さらに別の視点を追記します。これは選挙期間中です。数日間の運動次第で、その後4年間、議会で活動することができるかどうかという重要な時期です。もし、党が大きな「損失」をこうむり議席を失ったらどうなるか。排外主義者が当選し議席を持った今なら、その意味が分かるのではないでしょうか。
追記:蒲生諒太氏による事実検証
立命館大学の研究者の蒲生諒太氏が、今般の件で事実関係の検証をしています。
全体として、家登みろく氏と共産党幹部に厳しい内容となっていますが、事実を詳しく、丁寧に検証しているその価値を損ずるものではありません。努力に敬意を表します。
内容に、いくつか主観と憶測が入っていると思い、コメントします。
●「みろく氏は嬉しそうな声で「おっ、ヘイトスピーチでました!」と叫ぶ」
→確かに、はっきりした声でそれを言ったのは確認できますが、「嬉しそうな」は主観を含む表現だと思います。なお、家登みろく氏は終始はっきりした大きな声を出しています。
●「河合陣営としても、当初この出来事を大々的に発信する気はなかったらしく、選挙終了からしばらく経って映像を公表した。」
→「大々的に発信する気はなかったらしく」の根拠が、時期的なもの以外は示されていません。時期で言えば、2月20日から始まる議会の前にけん制する狙いとも推測でき、「発信する気はなかった」は憶測の域を出ません。
●(背景として示したうち)「日本共産党と暴力との歴史的イメージ」
→ネットだけ見ると大きいかもしれないが、現実に市民が共産党を目にするのは議会活動と街頭宣伝が多く、暴力との結びつきは弱いのではないかと思います(私見)。

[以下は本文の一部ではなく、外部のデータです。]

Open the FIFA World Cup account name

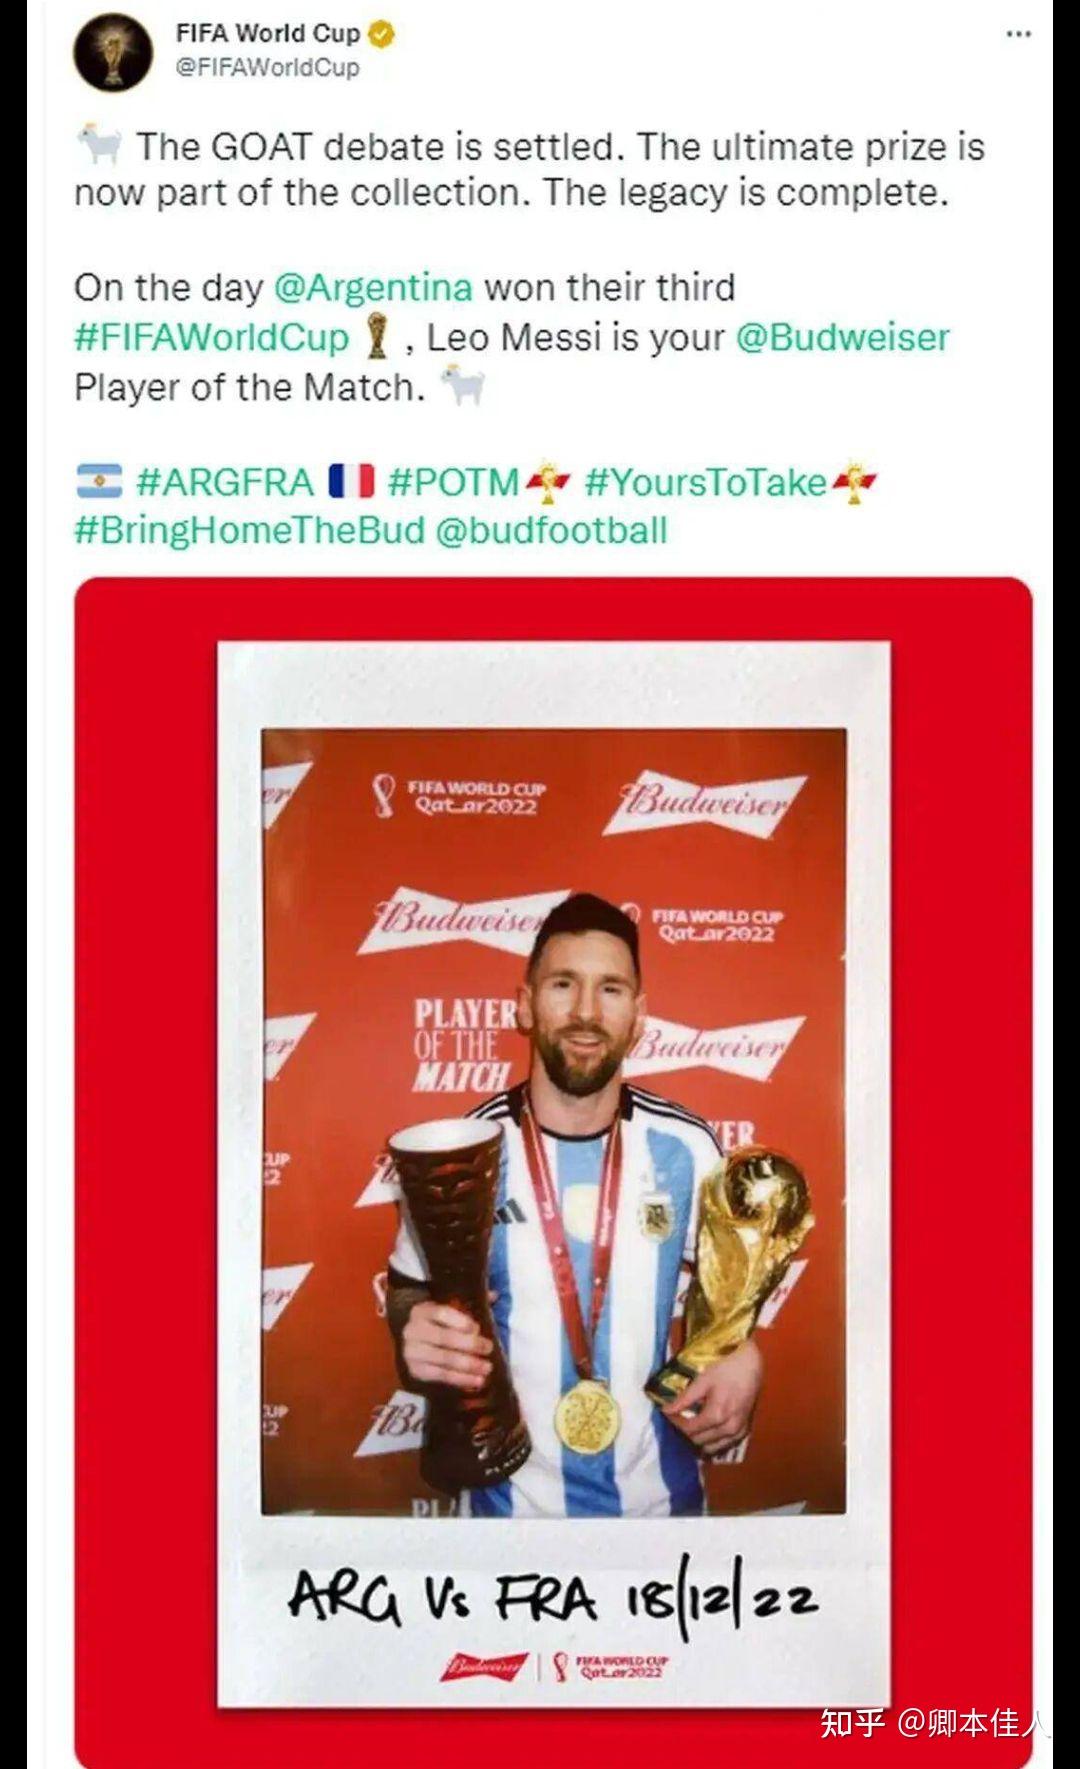click(x=267, y=33)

●(映像内で家登氏が話している内容が)「論理的な証拠や具体的な政策的根拠に基づいたものではなく、断片的な主張が中心」
→駅頭での宣伝は「通過する人」向けなので、論理性より短さ重視になるのが普通です。そのことをもって妥当性・正当性を問うことはできないと考えます。内容から「選挙応援ではないこと」の傍証ということは可能でしょう。
なお、検証の中で、家登みろく氏の行為について「常軌を逸している」と厳しい評価をしていますが、組織行動の中での挙動を事実として示した上で、自身の評価として述べていることから、不当とまでは言えないと考えます。また、排外主義者への対抗としての評価は、おのずと別の話です。
(2025.02.17 修正。発端の動画とは別の動画・静止画を確認し、記述を改めました。「暴力」ではないとの私の判断に変更はありませんが、暴行であるとの主張が根拠ない言いがかりとは言えないと考え、「嘘」呼ばわりは撤回します)
(2025.02.19 修正。別動画を確認し、「暴行ではない」との断定は改めました。蒲生氏の考察へのコメントを加えました。当人が自身で名乗り出ていることから、「共産党の人」から名前表記に変えました。)